Como en el resto del mundo, la comunidad judía en la Argentina está conmemorando en estos días el Rosh Hashaná, año nuevo 5777 del calendario hebreo, que comenzó el sábado pasado con la primera estrella del atardecer y se extenderá hasta esta tarde, en la que finalizarán la serie de festejos tradicionales con una evocación de las familias de la colectividad. Es una convocatoria para revisar los orígenes y los actos propios sostenedores de una historia ligada al origen de la humanidad.

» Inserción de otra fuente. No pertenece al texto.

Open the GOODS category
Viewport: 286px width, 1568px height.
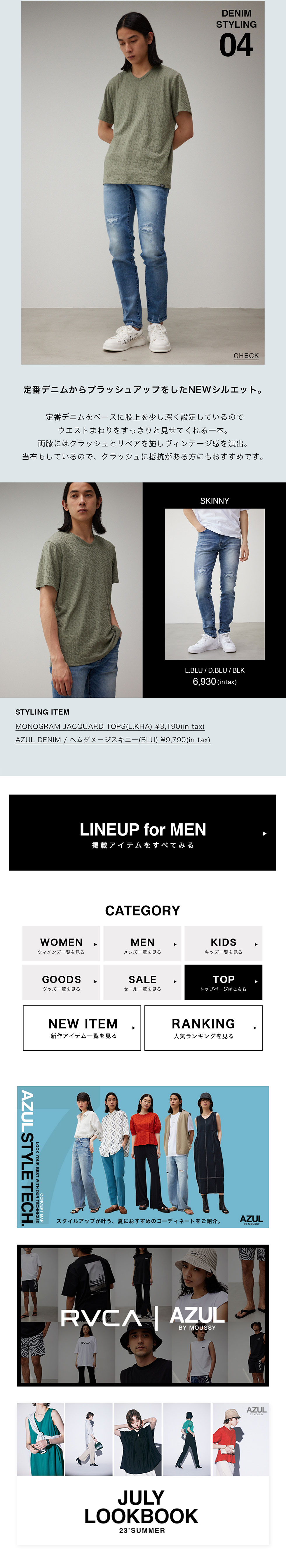[x=62, y=982]
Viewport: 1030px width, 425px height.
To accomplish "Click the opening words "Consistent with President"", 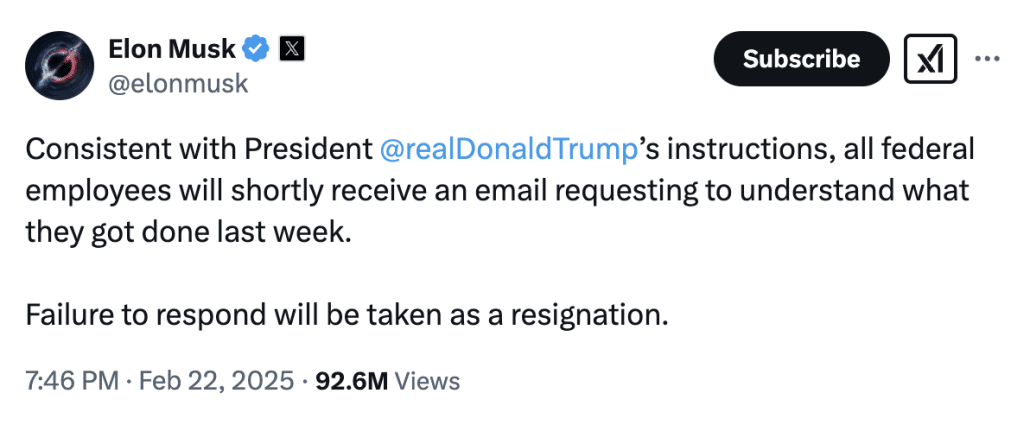I will tap(196, 150).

El nuevo año judío tiene cuatro acepciones: Rosh Hashaná, que refiere al día de la creación; Iom Ha Din, que se basa en la idea teológica de que mujeres y varones son juzgados por sus acciones; Iom Ha Zikarón, que remite al recuerdo del propio ser y Iom Truá, que alude al despertar de la apatía para asumir las propias elecciones. En esta fecha, Rosh Hashaná es la oportunidad para un balance del alma y una evaluación de la existencia, junto al Iom Kipur, Día del Perdón, que se celebrará diez días después, recuerdan quienes dedican más tiempo a esta tradición a fin de evitar que se pierda, ya que como en todas las celebraciones judías, el espíritu es la transmisión oral de la historia y los orígenes de los abuelos hacia los nietos.

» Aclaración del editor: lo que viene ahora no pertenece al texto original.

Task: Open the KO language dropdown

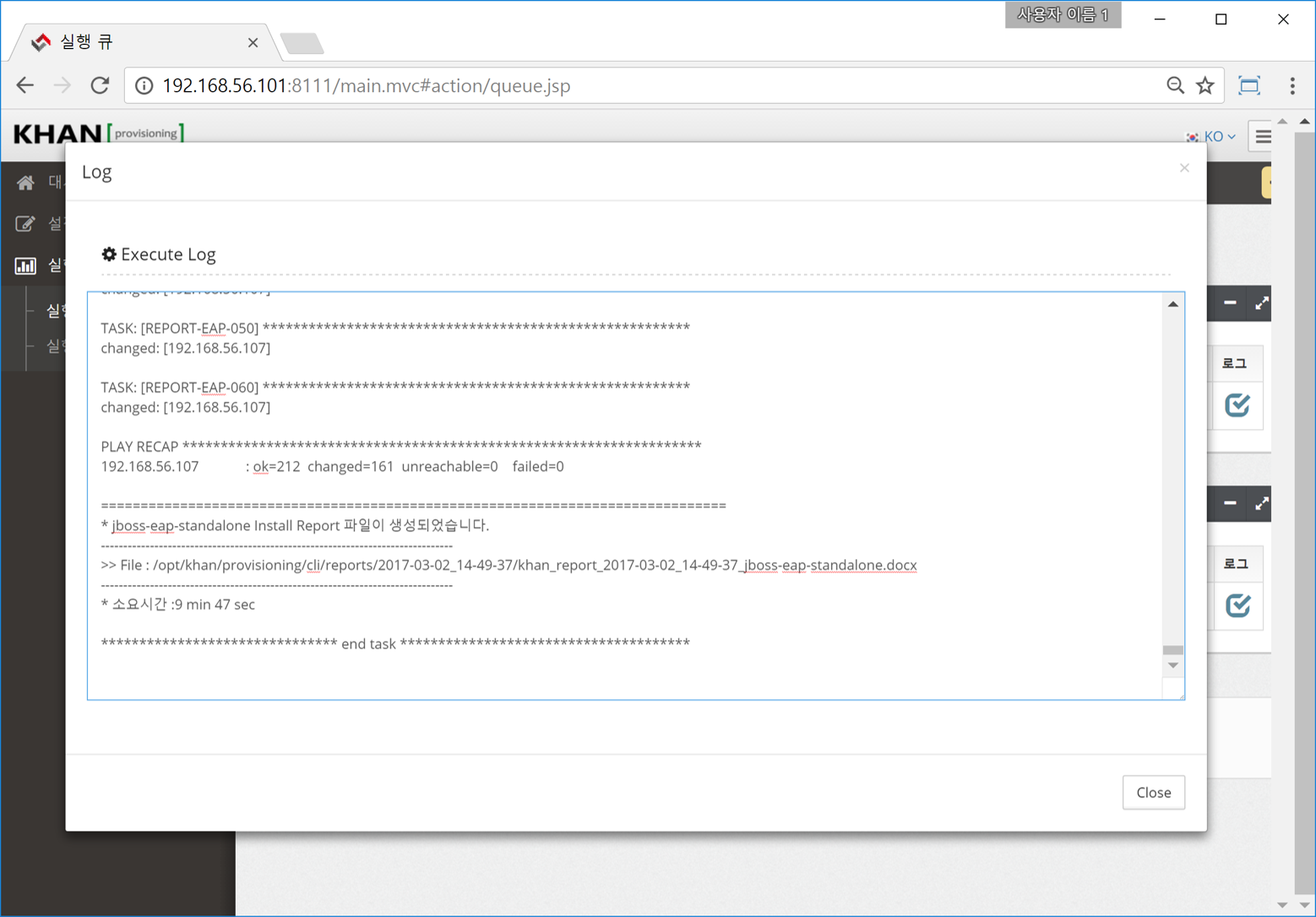Action: (1212, 136)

En esto radica la esencia de una celebración para revalorar la trascendencia del pueblo judío que ha sufrido tremendas persecuciones a lo largo de su existencia y en diferentes lugares, pero sin perder una identidad que es admirable. Se estima que actualmente la población judía es de alrededor de casi 16 millones de personas, la mayoría residente en Israel y en los Estados Unidos, mientras que el resto se ha concentrado particularmente en los países democráticos de Occidente, entre ellos la Argentina.
Pero lo admirable es que a pesar de constituir un escaso 0,2% de la población mundial esa pequeña parte ha influido y contribuido significativamente al progreso de la humanidad en diferentes áreas, incluyendo filosofía, ética, literatura, música, teatro, cine y medicina, así como en la ciencia y la tecnología, según testimonian los avances trascendentes para alcanzar mejores condiciones de vida.
La mejor referencia la presenta el Premio Nobel que se otorga a los logros en Física, Química, Fisiología o Medicina, Literatura, Economía y Paz. Hasta ahora el premio fue concedido a más de 850 personas, de las cuales 194 son judías.